The advantage could free up Toyota to keep affordable financing offers in place longer than competitors once the Federal Reserve begins to let off the monetary gas pedal.
"We certainly are in a position where we can withstand rate increases without necessarily passing it on to the consumer," George Borst, an executive adviser to Toyota Financial who led the unit for 16 years, said in a telephone interview. "We're the highest-rated captive. Our funding cost is less than everybody else."
Toyota Financial was an under-the-radar reason that market share for the automaker reached the heights it did four years ago. The captive finance company dug in when credit seized up and continued offering leases and loans. Banks and U.S. automakers' captive lenders were forced to clamp down after piling up billions of dollars in losses.
"When everybody and their brother pulled out of leasing in 2008, we actually increased our presence," Borst said in the interview last month.

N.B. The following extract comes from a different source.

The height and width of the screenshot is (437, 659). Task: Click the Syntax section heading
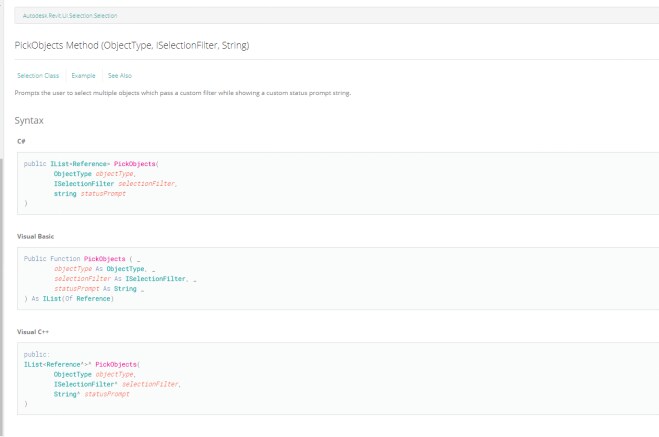[x=29, y=121]

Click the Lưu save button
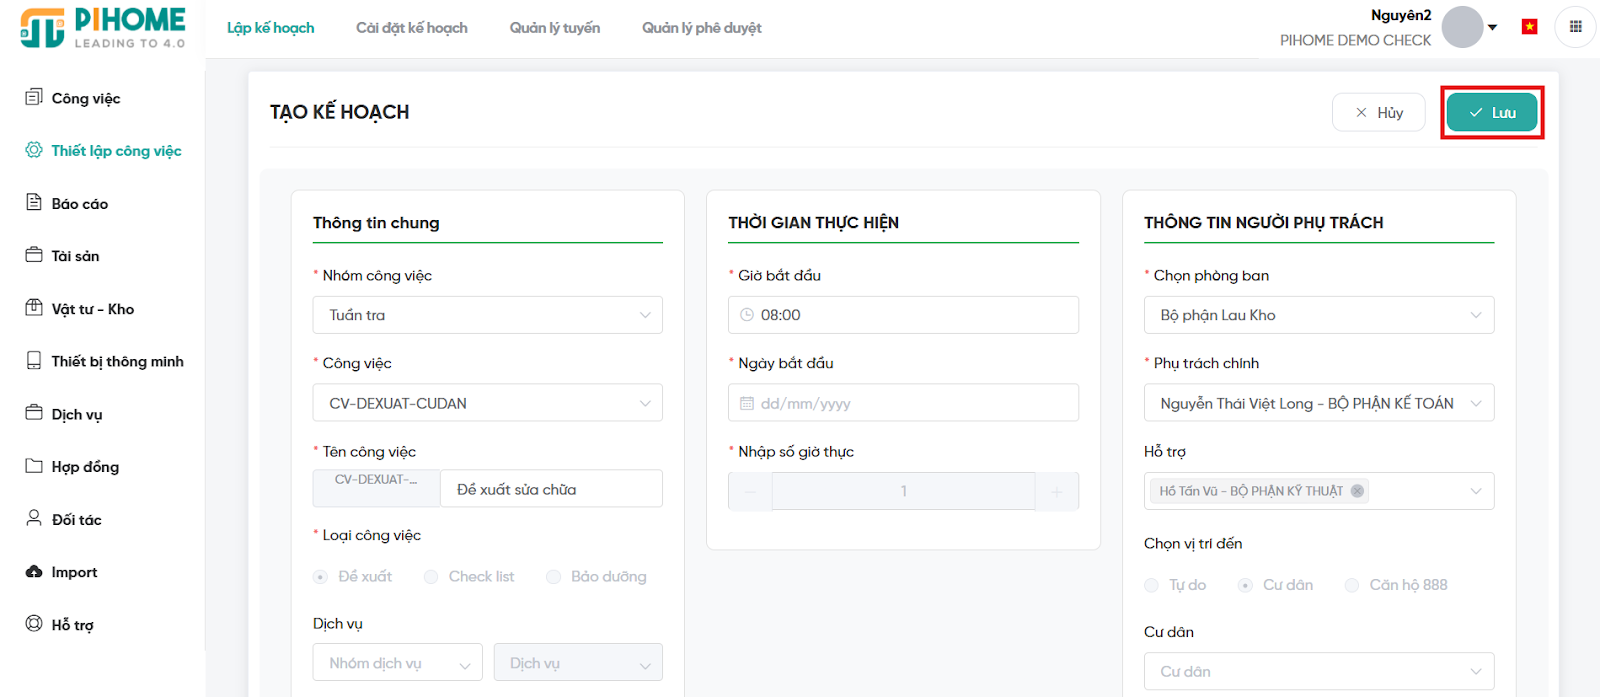click(1492, 113)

He called Toyota Financial's treasury team "magicians" and credited them and the parent company's credit rating for arming Toyota with "as much funding as possible."
Since Toyota Financial hung in during the crisis of 2009, when U.S. auto sales plunged to a 27-year low, Toyota dealers have rewarded the unit by financing more of their car and truck sales with the lender.
Industrywide, a number of conditions related to auto financing are flashing warning signs and threaten the industry's newfound pricing discipline, Morgan Stanley said in a report this month.
Credit losses are beginning to rise and carmakers have managed to boost prices because of low interest rates and record length of loan terms, which now average almost 67 months, Adam Jonas, an analyst for New York-based Morgan Stanley, wrote in the report.
"The U.S. auto cyclical recovery may be harder to maintain in the months and quarters ahead," he wrote. "We're watching out for the impact that rising interest rates" may have and "fear this story has a lot of room to get worse."
"Rates will have to go up at some point," Groff said. "Our bigger mission is to make sure we can adapt no matter what happens in the marketplace."
Toyota Financial captured 64 percent of the automaker's U.S. sales through this year's first half, excluding deliveries to fleet customers and buyers in the five Southeast states where it doesn't lend, Borst said. Less than half of sales on that basis went through Toyota Financial in the years before 2008.
The Toyota brand's loyalty rate climbed to almost 52 percent this year through September, and Lexus's was 60 percent, according to Edmunds.com data. Both brands topped the 44 percent industry average and have done so in every year since 2010.
"We literally try to take people out of the market before they even think about shopping" another brand, Borst said of Toyota Financial. The unit has about 1,000 employees in three U.S. call centers; about 100 are dedicated to contacting customers whose leases are about to expire and send sales leads to their dealers.
"Before they even realize it's time to get a new car, Toyota's already been there," said Darvish, the Maryland dealer. "We do as much business with them as possible."